Stored items from a collection:
[Start of Attachment]
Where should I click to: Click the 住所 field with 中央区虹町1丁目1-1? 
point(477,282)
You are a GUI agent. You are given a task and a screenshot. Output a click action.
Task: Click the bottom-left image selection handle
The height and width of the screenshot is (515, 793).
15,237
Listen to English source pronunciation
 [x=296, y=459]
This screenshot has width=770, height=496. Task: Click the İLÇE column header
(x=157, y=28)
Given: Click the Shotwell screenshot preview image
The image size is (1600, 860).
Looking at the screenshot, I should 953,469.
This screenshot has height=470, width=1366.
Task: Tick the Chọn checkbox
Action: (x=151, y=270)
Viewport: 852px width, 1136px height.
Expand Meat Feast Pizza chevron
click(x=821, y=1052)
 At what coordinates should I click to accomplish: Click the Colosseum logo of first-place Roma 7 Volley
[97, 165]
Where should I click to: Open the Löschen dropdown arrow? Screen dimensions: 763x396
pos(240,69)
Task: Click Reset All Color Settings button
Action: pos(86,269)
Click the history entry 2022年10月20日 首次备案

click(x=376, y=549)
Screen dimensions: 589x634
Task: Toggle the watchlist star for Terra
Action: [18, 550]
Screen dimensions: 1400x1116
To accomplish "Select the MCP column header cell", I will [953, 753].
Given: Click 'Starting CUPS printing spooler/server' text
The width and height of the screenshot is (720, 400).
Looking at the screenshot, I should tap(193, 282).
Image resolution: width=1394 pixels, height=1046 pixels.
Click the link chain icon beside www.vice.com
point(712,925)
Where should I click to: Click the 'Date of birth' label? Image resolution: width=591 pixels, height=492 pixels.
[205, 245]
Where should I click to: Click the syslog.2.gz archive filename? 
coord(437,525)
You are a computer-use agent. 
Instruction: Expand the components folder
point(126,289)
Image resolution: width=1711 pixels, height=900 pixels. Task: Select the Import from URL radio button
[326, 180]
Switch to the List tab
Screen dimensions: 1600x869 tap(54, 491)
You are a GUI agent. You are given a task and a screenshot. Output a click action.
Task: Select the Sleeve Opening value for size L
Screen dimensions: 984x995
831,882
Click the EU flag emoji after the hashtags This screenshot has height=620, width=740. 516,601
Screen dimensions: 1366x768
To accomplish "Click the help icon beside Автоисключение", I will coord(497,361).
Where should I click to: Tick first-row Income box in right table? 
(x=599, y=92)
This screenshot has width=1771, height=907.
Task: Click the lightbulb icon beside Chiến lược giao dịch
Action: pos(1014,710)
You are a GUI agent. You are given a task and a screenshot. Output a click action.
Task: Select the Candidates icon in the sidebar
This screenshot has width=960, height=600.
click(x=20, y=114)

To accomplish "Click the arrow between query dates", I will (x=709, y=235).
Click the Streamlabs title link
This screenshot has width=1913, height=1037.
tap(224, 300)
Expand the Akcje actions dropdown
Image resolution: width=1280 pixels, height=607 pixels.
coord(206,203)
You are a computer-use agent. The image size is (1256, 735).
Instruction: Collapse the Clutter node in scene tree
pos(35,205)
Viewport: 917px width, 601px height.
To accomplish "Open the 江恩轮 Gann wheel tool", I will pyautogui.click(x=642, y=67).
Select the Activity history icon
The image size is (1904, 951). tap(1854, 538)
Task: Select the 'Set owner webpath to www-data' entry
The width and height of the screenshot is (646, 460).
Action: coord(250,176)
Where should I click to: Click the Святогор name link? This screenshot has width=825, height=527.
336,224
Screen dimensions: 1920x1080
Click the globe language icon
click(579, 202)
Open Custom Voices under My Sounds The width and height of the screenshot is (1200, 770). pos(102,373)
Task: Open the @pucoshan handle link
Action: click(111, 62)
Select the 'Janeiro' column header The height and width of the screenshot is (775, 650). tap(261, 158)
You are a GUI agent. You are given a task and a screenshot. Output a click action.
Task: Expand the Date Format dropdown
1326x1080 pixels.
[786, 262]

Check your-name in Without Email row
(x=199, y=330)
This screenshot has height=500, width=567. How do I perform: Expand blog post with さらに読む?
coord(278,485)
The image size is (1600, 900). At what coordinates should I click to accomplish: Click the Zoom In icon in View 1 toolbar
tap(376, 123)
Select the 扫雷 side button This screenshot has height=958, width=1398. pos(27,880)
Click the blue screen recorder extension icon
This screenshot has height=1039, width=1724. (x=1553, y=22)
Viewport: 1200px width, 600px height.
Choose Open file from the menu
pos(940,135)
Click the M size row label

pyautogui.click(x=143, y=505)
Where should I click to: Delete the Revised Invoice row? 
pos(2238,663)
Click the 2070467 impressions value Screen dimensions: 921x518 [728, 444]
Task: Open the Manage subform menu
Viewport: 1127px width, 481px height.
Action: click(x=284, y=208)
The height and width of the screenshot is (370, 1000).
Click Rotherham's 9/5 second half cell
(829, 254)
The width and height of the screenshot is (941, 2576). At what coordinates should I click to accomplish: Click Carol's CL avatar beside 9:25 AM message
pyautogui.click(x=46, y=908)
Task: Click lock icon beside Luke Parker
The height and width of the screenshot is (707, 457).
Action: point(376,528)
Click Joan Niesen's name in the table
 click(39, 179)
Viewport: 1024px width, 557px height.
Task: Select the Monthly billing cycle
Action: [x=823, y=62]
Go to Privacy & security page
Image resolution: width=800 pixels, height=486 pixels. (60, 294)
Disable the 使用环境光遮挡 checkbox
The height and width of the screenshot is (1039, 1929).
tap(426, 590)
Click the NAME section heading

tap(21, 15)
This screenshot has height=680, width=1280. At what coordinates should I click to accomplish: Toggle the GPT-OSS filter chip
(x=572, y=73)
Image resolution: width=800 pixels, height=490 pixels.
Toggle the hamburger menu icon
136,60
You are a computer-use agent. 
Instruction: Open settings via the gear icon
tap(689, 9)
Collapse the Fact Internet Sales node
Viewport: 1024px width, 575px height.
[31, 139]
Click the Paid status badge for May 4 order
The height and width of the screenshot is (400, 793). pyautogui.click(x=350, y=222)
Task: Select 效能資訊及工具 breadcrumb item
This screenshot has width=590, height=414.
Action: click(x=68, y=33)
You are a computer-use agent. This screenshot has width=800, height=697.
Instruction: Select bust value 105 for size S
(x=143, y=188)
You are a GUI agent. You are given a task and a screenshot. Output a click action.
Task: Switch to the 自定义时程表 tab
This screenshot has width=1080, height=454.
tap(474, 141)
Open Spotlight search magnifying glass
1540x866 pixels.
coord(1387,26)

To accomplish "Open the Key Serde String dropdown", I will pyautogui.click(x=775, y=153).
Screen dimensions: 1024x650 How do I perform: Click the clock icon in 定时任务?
[End of Attachment]
▶ _What this task involves_: Every entry should be printed again exactly as written.

▶ _Result of the task_:
Where should I click to: Click the 住所 field with 中央区虹町1丁目1-1? 
point(477,282)
You are a GUI agent. You are given a task and a screenshot. Output a click action.
Task: Click the bottom-left image selection handle
The height and width of the screenshot is (515, 793).
15,237
Listen to English source pronunciation
 [x=296, y=459]
This screenshot has width=770, height=496. Task: Click the İLÇE column header
(x=157, y=28)
Given: Click the Shotwell screenshot preview image
The image size is (1600, 860).
Looking at the screenshot, I should 953,469.
This screenshot has height=470, width=1366.
Task: Tick the Chọn checkbox
Action: (x=151, y=270)
Viewport: 852px width, 1136px height.
Expand Meat Feast Pizza chevron
click(x=821, y=1052)
 At what coordinates should I click to accomplish: Click the Colosseum logo of first-place Roma 7 Volley
[97, 165]
Where should I click to: Open the Löschen dropdown arrow? Screen dimensions: 763x396
pos(240,69)
Task: Click Reset All Color Settings button
Action: pos(86,269)
Click the history entry 2022年10月20日 首次备案

click(x=376, y=549)
Screen dimensions: 589x634
Task: Toggle the watchlist star for Terra
Action: [18, 550]
Screen dimensions: 1400x1116
To accomplish "Select the MCP column header cell", I will [953, 753].
Given: Click 'Starting CUPS printing spooler/server' text
The width and height of the screenshot is (720, 400).
Looking at the screenshot, I should tap(193, 282).
Image resolution: width=1394 pixels, height=1046 pixels.
Click the link chain icon beside www.vice.com
point(712,925)
Where should I click to: Click the 'Date of birth' label? Image resolution: width=591 pixels, height=492 pixels.
[205, 245]
Where should I click to: Click the syslog.2.gz archive filename? 
coord(437,525)
You are a computer-use agent. 
Instruction: Expand the components folder
point(126,289)
Image resolution: width=1711 pixels, height=900 pixels. Task: Select the Import from URL radio button
[326, 180]
Switch to the List tab
Screen dimensions: 1600x869 tap(54, 491)
You are a GUI agent. You are given a task and a screenshot. Output a click action.
Task: Select the Sleeve Opening value for size L
Screen dimensions: 984x995
831,882
Click the EU flag emoji after the hashtags This screenshot has height=620, width=740. 516,601
Screen dimensions: 1366x768
To accomplish "Click the help icon beside Автоисключение", I will coord(497,361).
Where should I click to: Tick first-row Income box in right table? 
(x=599, y=92)
This screenshot has width=1771, height=907.
Task: Click the lightbulb icon beside Chiến lược giao dịch
Action: pos(1014,710)
You are a GUI agent. You are given a task and a screenshot. Output a click action.
Task: Select the Candidates icon in the sidebar
This screenshot has width=960, height=600.
click(x=20, y=114)

To accomplish "Click the arrow between query dates", I will (x=709, y=235).
Click the Streamlabs title link
This screenshot has width=1913, height=1037.
tap(224, 300)
Expand the Akcje actions dropdown
Image resolution: width=1280 pixels, height=607 pixels.
coord(206,203)
You are a computer-use agent. The image size is (1256, 735).
Instruction: Collapse the Clutter node in scene tree
pos(35,205)
Viewport: 917px width, 601px height.
To accomplish "Open the 江恩轮 Gann wheel tool", I will pyautogui.click(x=642, y=67).
Select the Activity history icon
The image size is (1904, 951). tap(1854, 538)
Task: Select the 'Set owner webpath to www-data' entry
The width and height of the screenshot is (646, 460).
Action: coord(250,176)
Where should I click to: Click the Святогор name link? This screenshot has width=825, height=527.
336,224
Screen dimensions: 1920x1080
Click the globe language icon
click(579, 202)
Open Custom Voices under My Sounds The width and height of the screenshot is (1200, 770). pos(102,373)
Task: Open the @pucoshan handle link
Action: click(111, 62)
Select the 'Janeiro' column header The height and width of the screenshot is (775, 650). tap(261, 158)
You are a GUI agent. You are given a task and a screenshot. Output a click action.
Task: Expand the Date Format dropdown
1326x1080 pixels.
[786, 262]

Check your-name in Without Email row
(x=199, y=330)
This screenshot has height=500, width=567. How do I perform: Expand blog post with さらに読む?
coord(278,485)
The image size is (1600, 900). At what coordinates should I click to accomplish: Click the Zoom In icon in View 1 toolbar
tap(376, 123)
Select the 扫雷 side button This screenshot has height=958, width=1398. pos(27,880)
Click the blue screen recorder extension icon
This screenshot has height=1039, width=1724. (x=1553, y=22)
Viewport: 1200px width, 600px height.
Choose Open file from the menu
pos(940,135)
Click the M size row label

pyautogui.click(x=143, y=505)
Where should I click to: Delete the Revised Invoice row? 
pos(2238,663)
Click the 2070467 impressions value Screen dimensions: 921x518 [728, 444]
Task: Open the Manage subform menu
Viewport: 1127px width, 481px height.
Action: click(x=284, y=208)
The height and width of the screenshot is (370, 1000).
Click Rotherham's 9/5 second half cell
(829, 254)
The width and height of the screenshot is (941, 2576). At what coordinates should I click to accomplish: Click Carol's CL avatar beside 9:25 AM message
pyautogui.click(x=46, y=908)
Task: Click lock icon beside Luke Parker
The height and width of the screenshot is (707, 457).
Action: point(376,528)
Click Joan Niesen's name in the table
 click(39, 179)
Viewport: 1024px width, 557px height.
Task: Select the Monthly billing cycle
Action: [x=823, y=62]
Go to Privacy & security page
Image resolution: width=800 pixels, height=486 pixels. (60, 294)
Disable the 使用环境光遮挡 checkbox
The height and width of the screenshot is (1039, 1929).
tap(426, 590)
Click the NAME section heading

tap(21, 15)
This screenshot has height=680, width=1280. At what coordinates should I click to accomplish: Toggle the GPT-OSS filter chip
(x=572, y=73)
Image resolution: width=800 pixels, height=490 pixels.
Toggle the hamburger menu icon
136,60
You are a computer-use agent. 
Instruction: Open settings via the gear icon
tap(689, 9)
Collapse the Fact Internet Sales node
Viewport: 1024px width, 575px height.
[31, 139]
Click the Paid status badge for May 4 order
The height and width of the screenshot is (400, 793). pyautogui.click(x=350, y=222)
Task: Select 效能資訊及工具 breadcrumb item
This screenshot has width=590, height=414.
Action: click(x=68, y=33)
You are a computer-use agent. This screenshot has width=800, height=697.
Instruction: Select bust value 105 for size S
(x=143, y=188)
You are a GUI agent. You are given a task and a screenshot. Output a click action.
Task: Switch to the 自定义时程表 tab
This screenshot has width=1080, height=454.
tap(474, 141)
Open Spotlight search magnifying glass
1540x866 pixels.
coord(1387,26)

To accomplish "Open the Key Serde String dropdown", I will pyautogui.click(x=775, y=153).
Screen dimensions: 1024x650 How do I perform: Click the clock icon in 定时任务?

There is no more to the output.